Going back to the opening of this, the part that bothers me the most is that the ‘thing’ being the only thing isn’t true. There is so much music that isn’t trap or trap influenced pop, that millions of people like. My 15 year old daughter’s favorite band is called Peach Pit. Describing them simplistically, they are a guitar based alt rock group. They have over 2 and a half million monthly listeners on their Spotify page and one of their songs has almost 55 million streams. Those numbers seem good to me and I’m guessing no one in Peach Pit has a day job. I went ahead and clicked on the first artist in the Fans Also Like sidebar to Peach Pit’s Spotify page. The band is called Dayglow and they have over 6 million monthly listeners and the first song in their Popular column has 187,496,407 streams. And I’m guessing these are artists most of you have never heard of. Rise Against, a band that plays music that many people believe is dead, most popular song Savior has 382,208,626 streams. I randomly came across a band called Glass Animals when I searched Indie Music. They have over 16 million monthly listeners and their top track has over 221 million streams. They have 37 and a half million views of their video, Youth, on youtube. I had never heard of them. I had also never heard of Clairo until a student of mine mentioned her to me. I’m now listening to one of her tracks that has 238 million streams. No one is pushing people towards these artists, people are discovering them on their own. Do those people not count?
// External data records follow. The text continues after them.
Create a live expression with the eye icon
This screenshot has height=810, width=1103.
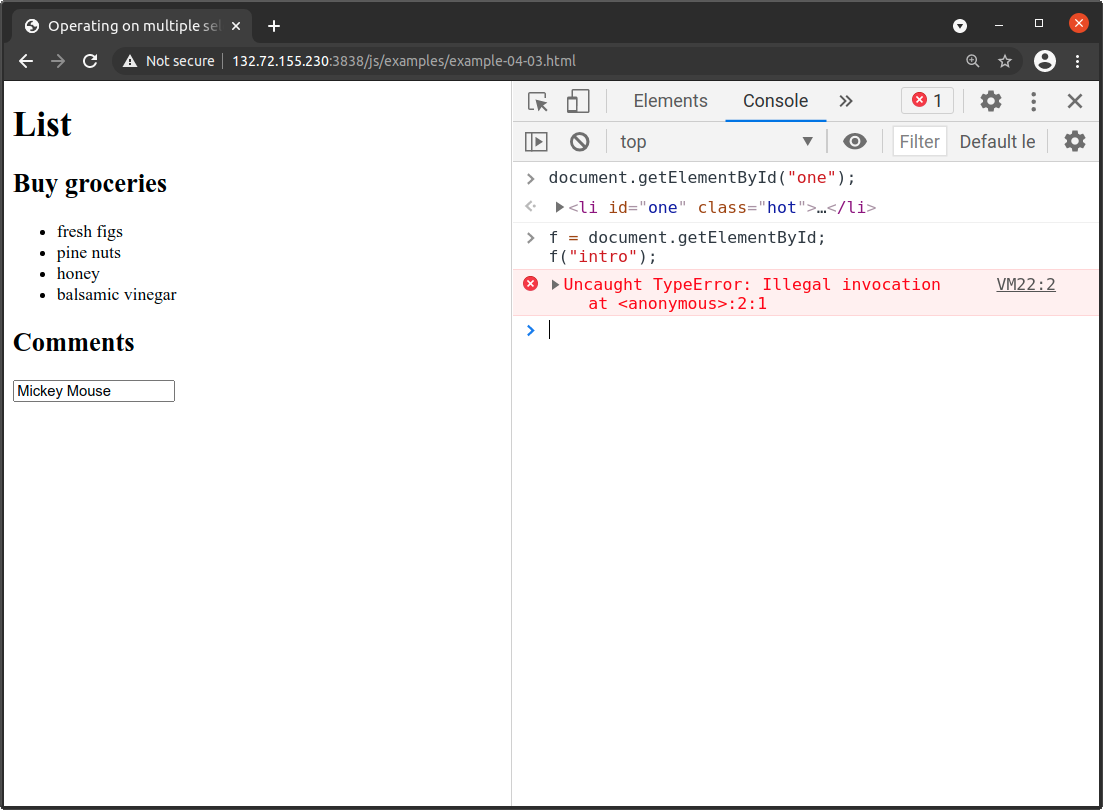point(855,141)
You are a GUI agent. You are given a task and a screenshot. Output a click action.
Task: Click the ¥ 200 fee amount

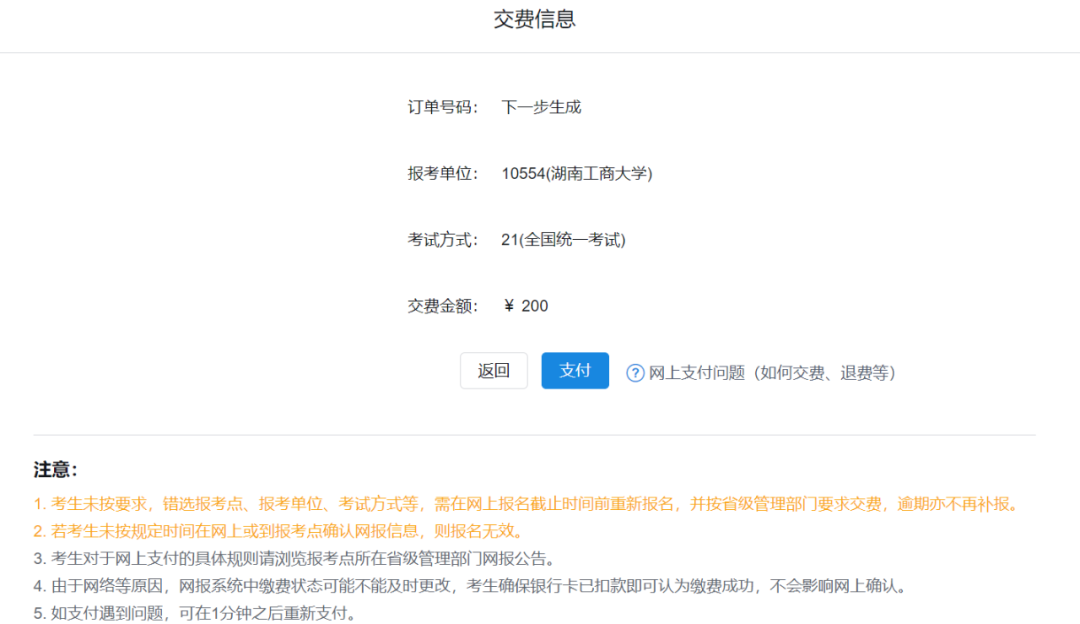[x=526, y=306]
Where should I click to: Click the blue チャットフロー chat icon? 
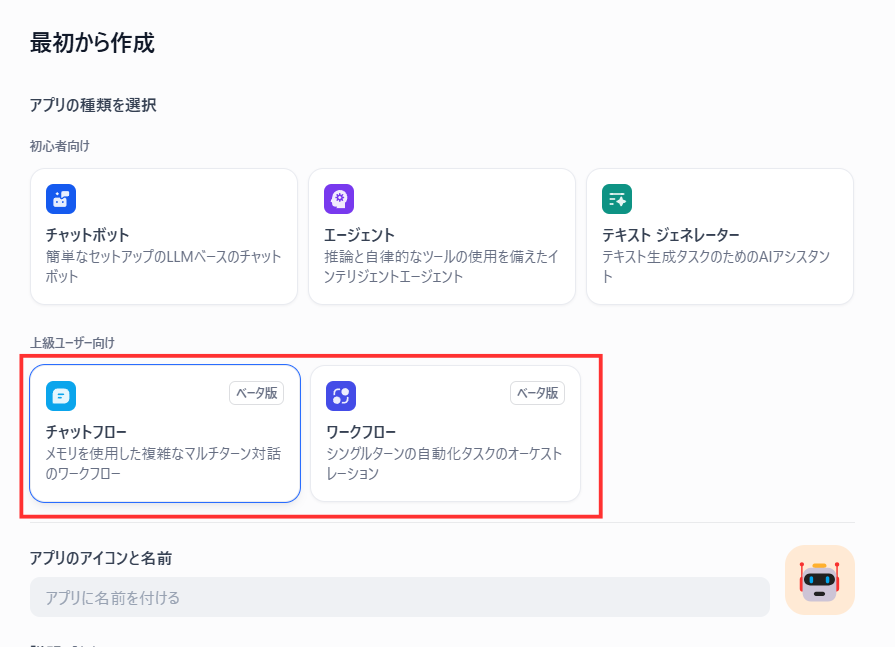point(61,396)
Now of course, these aren’t Drake or The Weeknd or Bad Bunny numbers. But for every Drake there is 10 Pooh Shiesty’s, who are essentially along for the ride.
And please don’t think, “Moe doesn’t like trap or hip hop,” or that I’m trying to imply that this particular form of hip hop isn’t the most popular form of music right now. I’m saying a lot of people want you to think that it’s the ONLY type of music right now. and that there aren’t hundreds of millions of people listening to music that isn’t that.
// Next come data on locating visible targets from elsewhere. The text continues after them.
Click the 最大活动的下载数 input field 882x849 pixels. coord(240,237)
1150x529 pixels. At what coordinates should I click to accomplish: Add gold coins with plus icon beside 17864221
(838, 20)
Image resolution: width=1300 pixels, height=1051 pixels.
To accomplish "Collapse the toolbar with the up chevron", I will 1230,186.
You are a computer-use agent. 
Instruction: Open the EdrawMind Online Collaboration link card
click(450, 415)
How has chasing the new thing over the past 40 or so years helped? Music has the tiniest place in our culture right now. Most people barely give a crap about it. The people who really care about music are old and listen to their old records because they remember a time when music was everything. They are the people who pay a $250 premium for a meet and greet with Aerosmith or Bruce Springsteen, who buy $300 Motley Crue leather jackets. The people who listen to trap stream it on Spotify along with 1000 other tracks. I’m not saying that the top pop/trap artists don’t generate the most income or most streams but, I wonder, how big is the pie and how much do people really care about them outside of their celebrity? One more time with the Todd Rundgren, he recently said most artist’s music is like their theme music. Just music to accompany their celebrity.
Why does dismissing the tastes of the vast majority of people make business sense? (It probably does but I just can’t see it). What I also can’t see is, why offer your consumers only one ‘thing’? Wouldn’t a variety of ‘things’ be a more successful business? (Probably not).